= Lesetext =
-------------------------

Hallo Michael, auch ich bin Neuling, habe gerade meinen Teich fertig gestellt, die ersten Pflanzen sind drin und natürlich merke ich gerade, was ich anders hätte machen können. Wenn ich deine Skizze richtig verstehe willst du einen Damm ziehen und das natürliche Gefälle ausnutzen für die einzelnen Zonen? Dann unterschätze aber das Wasser nicht! Der Damm muss extrem stabil sein, weil er sich im Laufe der Jahre sonst bewegen oder gar brechen kann. Bei mir ist die gleiche Situation, auch etwa die gleiche Teichgröße, aber ich habe die Probleme an Land verlagert. Will sagen an der einen Stelle abgegraben und an anderer Stelle nur leicht erhöht (da kommt später eine Terrasse hin als „Bremse“. Nun habe ich natürlich eine Hanglage geschaffen, wofür ich auch noch keine Lösung habe, aber der Teich ist erst mal eben.

-------------------------

= Bereitgestelltes Material =
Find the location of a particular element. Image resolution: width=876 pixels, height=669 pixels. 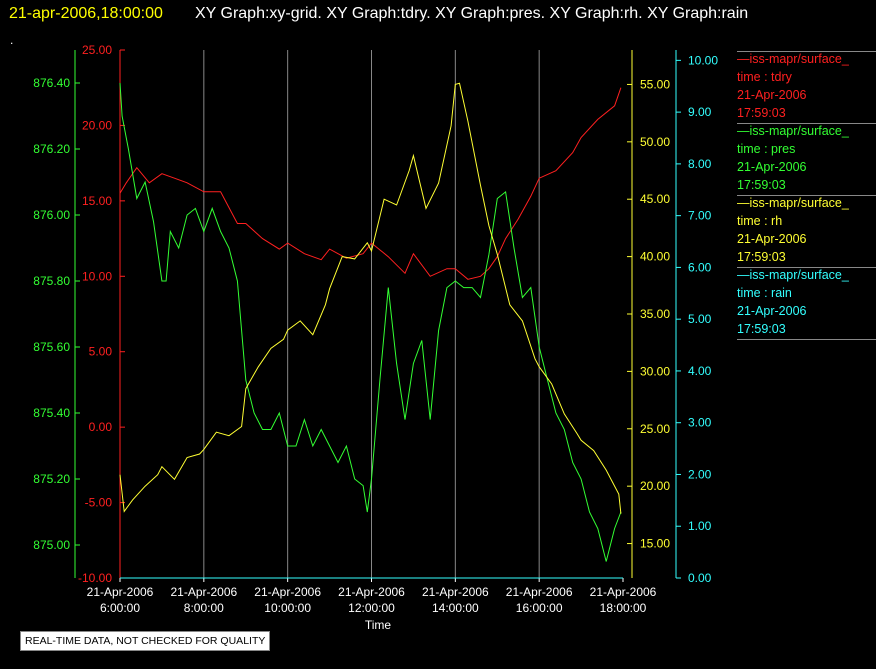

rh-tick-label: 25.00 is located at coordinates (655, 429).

-------------------------

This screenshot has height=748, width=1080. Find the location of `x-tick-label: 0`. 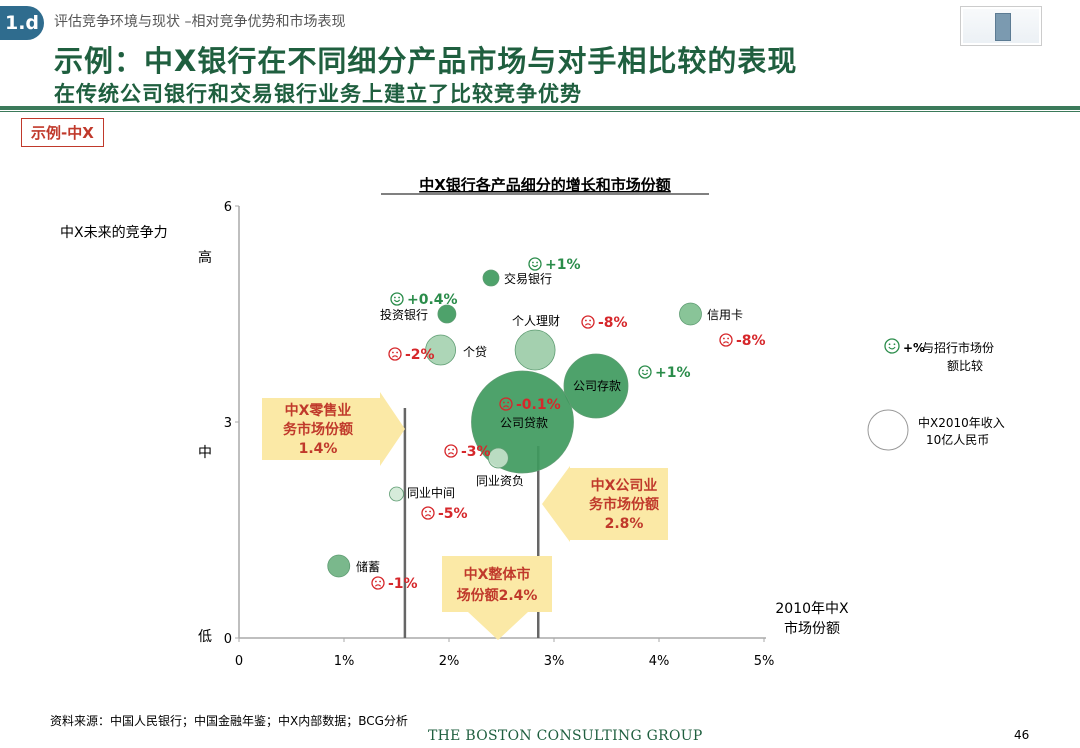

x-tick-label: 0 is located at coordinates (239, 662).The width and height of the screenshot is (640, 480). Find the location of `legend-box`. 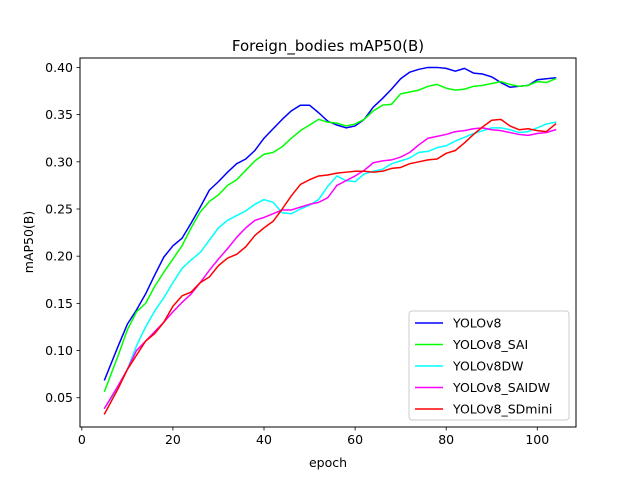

-------------------------

= Deine Aufgabe =
Gib aus dem Lesetext die Stelle von „Hallo Michael, auch“ bis einschließlich „erst mal eben.“ wortgetreu wieder.

= Antwort zur Übung =
Hallo Michael, auch ich bin Neuling, habe gerade meinen Teich fertig gestellt, die ersten Pflanzen sind drin und natürlich merke ich gerade, was ich anders hätte machen können. Wenn ich deine Skizze richtig verstehe willst du einen Damm ziehen und das natürliche Gefälle ausnutzen für die einzelnen Zonen? Dann unterschätze aber das Wasser nicht! Der Damm muss extrem stabil sein, weil er sich im Laufe der Jahre sonst bewegen oder gar brechen kann. Bei mir ist die gleiche Situation, auch etwa die gleiche Teichgröße, aber ich habe die Probleme an Land verlagert. Will sagen an der einen Stelle abgegraben und an anderer Stelle nur leicht erhöht (da kommt später eine Terrasse hin als „Bremse“. Nun habe ich natürlich eine Hanglage geschaffen, wofür ich auch noch keine Lösung habe, aber der Teich ist erst mal eben.